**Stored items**
BEGIN

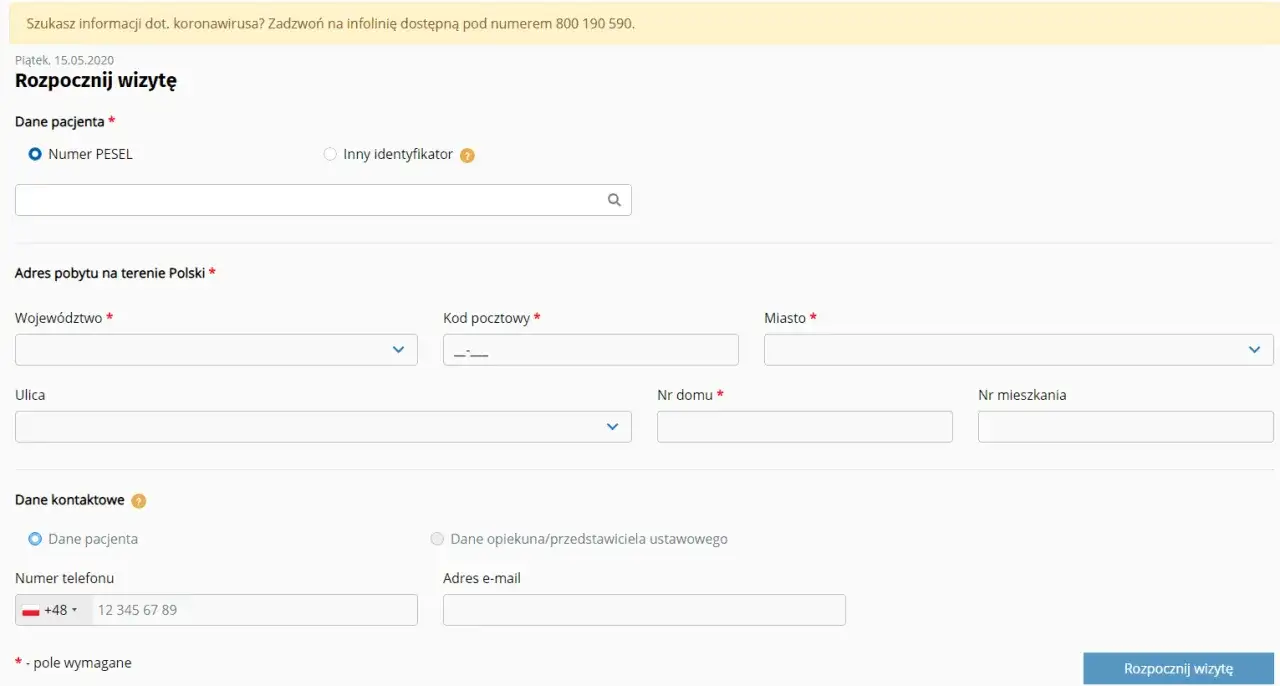The image size is (1280, 686).
Task: Click the Numer telefonu input field
Action: 254,610
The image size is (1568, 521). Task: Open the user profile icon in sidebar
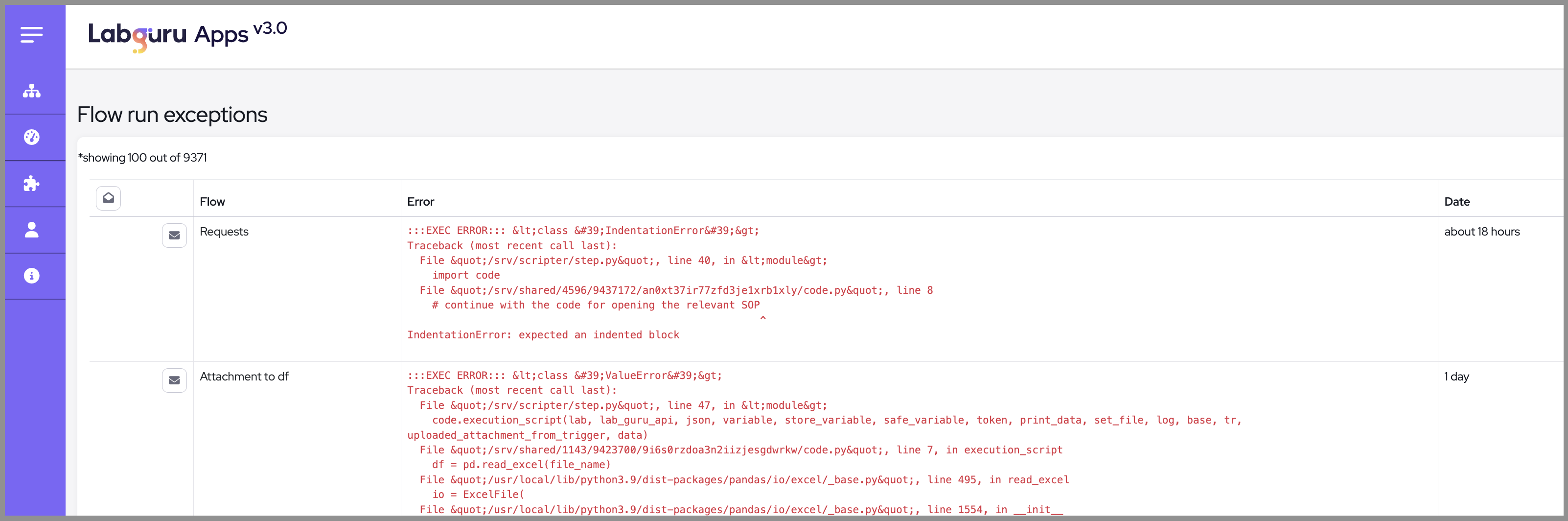point(32,230)
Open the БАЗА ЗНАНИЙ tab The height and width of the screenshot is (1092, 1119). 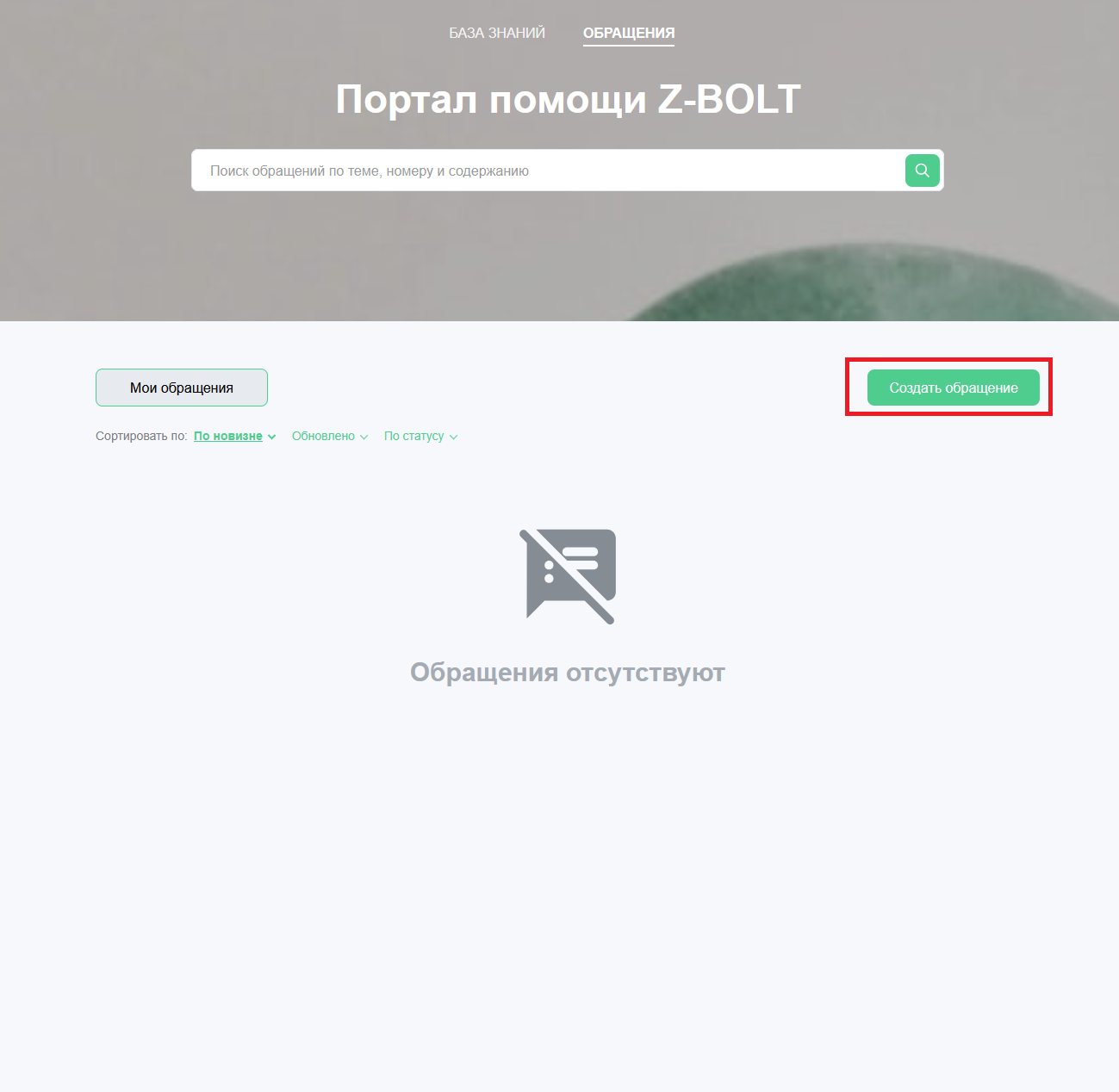[497, 33]
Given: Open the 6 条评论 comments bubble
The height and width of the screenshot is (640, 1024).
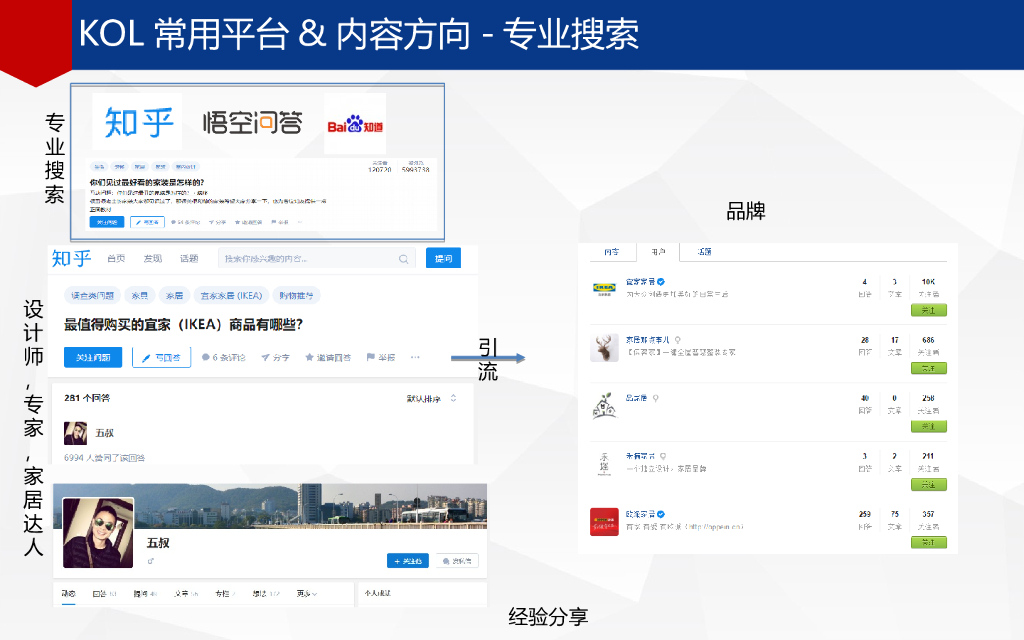Looking at the screenshot, I should tap(206, 357).
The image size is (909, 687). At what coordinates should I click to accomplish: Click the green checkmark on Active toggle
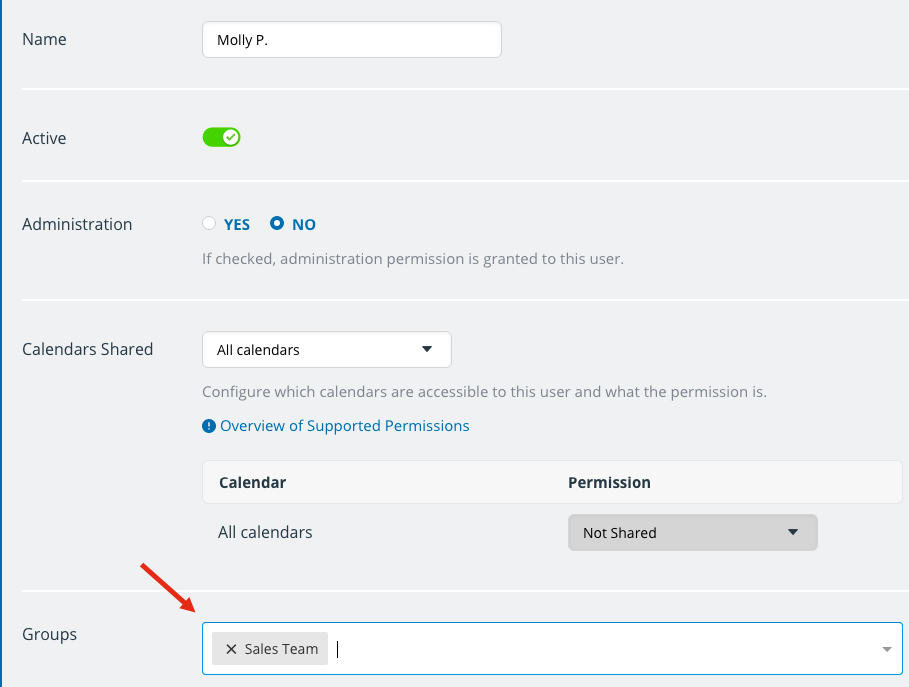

END

**Exercise**
Nothing but the lines from the one containing "The height and width of the screenshot is (640, 1024)." through the end of the entries should be written out, exactly and without pictures.

**Result of the task**
The height and width of the screenshot is (640, 1024).
Looking at the screenshot, I should tap(206, 357).
The image size is (909, 687). At what coordinates should I click to accomplish: Click the green checkmark on Active toggle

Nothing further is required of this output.